English Language Notes, vol. 42, no. 1, Sept. 2004, pp. 48-55.
- Some key ideas: She didn’t see her husband, and merely died of joy because of her sense of liberation.
- Foote, Jeremy. “Speed That Kills: The Role of Technology in Kate Chopin’s ‘The Story of An Hour.’”
The Explicator, vol. 71, no. 2, 2013, pp. 85-89.
- Some key ideas: The husband’s train commute may have caused/exacerbated problems in marriage, and the speed of telegram led to the misunderstanding about his death. (These technologies were both relatively new at the time.)
Edgar Allan Poe, “Annabel Lee” (1849)
- Booth, Bradford A. “The Identity of Annabel Lee.”
College English, vol. 7, no. 1, Oct. 1945, pp. 17-19.
- Some key ideas: The “kinsmen” are probably a poetic way of referring to the “angels” who are mentioned later in the poem (18); some details suggest Annabel Lee is a representation of Sarah Elmira Royster Shelton (17-18), while other details suggest Annabel Lee is a representation of Virginia Poe (18), but this is a poem rather than an exact autobiography (18-19).
- Jones, Buford and Kent Ljungquist. “Poe, Mrs. Osgood, and ‘Annabel Lee.’”
Studies in the American Renaissance, 1983, pp. 275-280.
- Some key ideas: The poem “Annabel Lee” was inspired by another poem featuring angels and demons.
- Richardson, Mark. “Who Killed Annabel Lee?: Writing about Literature in the Composition Classroom.”
College English, vol. 66, no. 3, Jan. 2004, pp. 278-293.
- Some key ideas: Either the narrator, or Annabel Lee’s relatives, killed her or let her die (286).
Abraham Lincoln, Gettysburg Address (1863)
Begin with the “Final Text” and compare small changes in wording with the other versions.
To engage with the arguments below, you may want to read Lincoln’s other speeches and writings,
available in the searchable digital edition of Lincoln’s Collected Works.
- Huston, James L. “The Lost Cause of the North: A Reflection on Lincoln’s Gettysburg Address and the Second Inaugural.”

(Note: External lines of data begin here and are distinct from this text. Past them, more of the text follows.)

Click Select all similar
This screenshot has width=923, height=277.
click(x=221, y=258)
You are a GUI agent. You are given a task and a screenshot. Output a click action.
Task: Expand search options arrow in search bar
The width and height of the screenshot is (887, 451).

Journal of the Abraham Lincoln Association, vol. 33, no. 1, winter 2012, pp. 14-37.
- Some key ideas: Huston argues that Lincoln’s Gettysburg Address does not use the phrase “all men are created equal” to attack slavery, but merely to talk about the American republic; the point of the address (according to Huston) is that the Civil War was about preserving the Union and its form of government, not about slavery (27-30). Later, in his Second Inaugural Address, Lincoln rejects the point he made in the Gettysburg Address and says the war was caused by slavery (16-17, 35, 37). Huston defends his point that preserving the Union was Lincoln’s focus in the Gettysburg Address by using Lincoln’s arguments in other speeches and writings that secession from the Union was illegal (17-24) and that secession threatened majority rule and therefore the form of government of the republic (24-25), as well as other Northerners’ perception at the time that the Civil War was about preserving the Union, not about slavery (29-30).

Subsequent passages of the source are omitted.